The question being asked within Mount Sinai and in the mostly black community around it is how much more the direction and purpose of the hospital will be transformed and at whose expense.

State Representative Naomi K. Cohen, who resigned from Mount Sinai’s board after the abortion decision, was also quoted:

‘The irony is that they’re trying to get out of their financial mess to save themselves so that they can provide services to low-income people, but then they cut off services to some of those same people to save money.

In the 1974 book Whatever Happened to the Human Race?, Francis Shaeffer and Doctor C. Everett Koop describe one of the abortion services the patients at Mount Sinai received:

Of 607 such (second-trimester) abortions done at Mt. Sinai Hospital in Hartford, Connecticut, 45 resulted in live births, including one set of twins.

45 children were born alive, taken to neonatal to be resuscitated, and all died within 13 hours. Yet the cause of uproar among some hospital trustees and city residents was the idea that losing these “services” would hurt the Black community.  As someone who could have died in that hospital, I find this utterly atrocious and pathetic.

This story is evidence of the distorted rationale we still use today to justify destroying preborn children.

In 2015, many believe abortion is an answer to the issues poor minorities face. Supreme Court justice Ruth Bader Ginsburg told MSNBC that lack of abortion access hurts the poor. Ginsburg said, “We will never see a day when women of means are not able to get a safe abortion in this country.”

As a manger of client services at a non-profit Pregnancy Resource Center, I understand the reasons women consider abortion. I hear their stories of rejection, job loss, inadequate housing, and lack of support. My question is, how can we provide practical help to empower them in their motherhood journey?

MarchForLifeBlackLivesMatter_2My desire to assist them is contrary to Margaret Sanger, founder of Planned Parenthood’s ideas. In The Pivot of Civilization she wrote:

Organized charity itself is the symptom of a malignant social disease…Instead of decreasing and aiming to eliminate the stocks [of people] that are most detrimental to the future of the race and the world, it tends to render them to a menacing degree dominant.

Guttmacher’s January 2015 fact sheet on Unintended Pregnancy in the U.S. reports poor women’s high rates of unintended pregnancy result in high rates of both abortions (52 per 1,000) and unplanned births (70 per 1,000). In 2008, poor women had an unintended birth rate nearly six times as high as that of higher-income women.
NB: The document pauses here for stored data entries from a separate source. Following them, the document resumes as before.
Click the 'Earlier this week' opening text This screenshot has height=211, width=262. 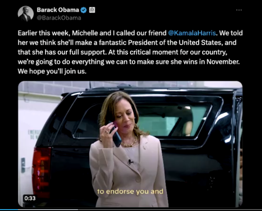pyautogui.click(x=43, y=33)
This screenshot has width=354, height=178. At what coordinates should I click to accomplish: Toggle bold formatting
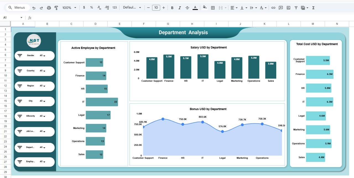pos(172,7)
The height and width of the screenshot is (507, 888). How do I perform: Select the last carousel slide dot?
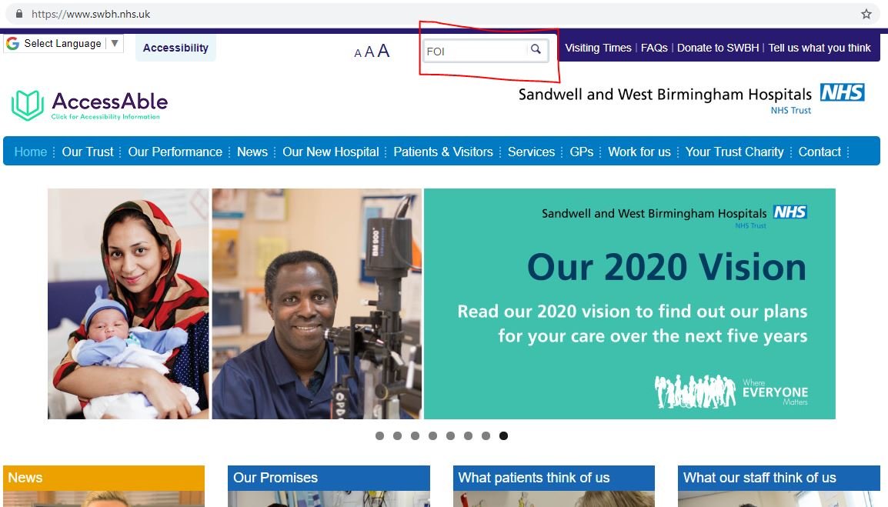503,435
In 2008, Black women had the highest unintended pregnancy rate of any racial or ethnic groups. Three-fourths of women cite that their reasons for abortions are: inability to afford a child, a child interfering with work or school, and not wanting to be a single mother.

In the book Abortion and Social Justice, Erma Clardy Caven, a social worker wrote:

It takes little imagination to see that the unborn Black baby is the real object of many abortionists.. The quality of life for the poor, the Black and the oppressed will not be served by destroying their children.

If murder is a reprehensible option for poor children outside the womb, it’s unacceptable for ones inside.

The cost of killing children is greater than the cost of parenting them. The “reproductive justice” we need uplifts the struggling and protects their legacy.

Abortion, however, is a hopeless procedure that’s eradicated 16 million African-American children’s dreams, thus crippling the future progress of our society.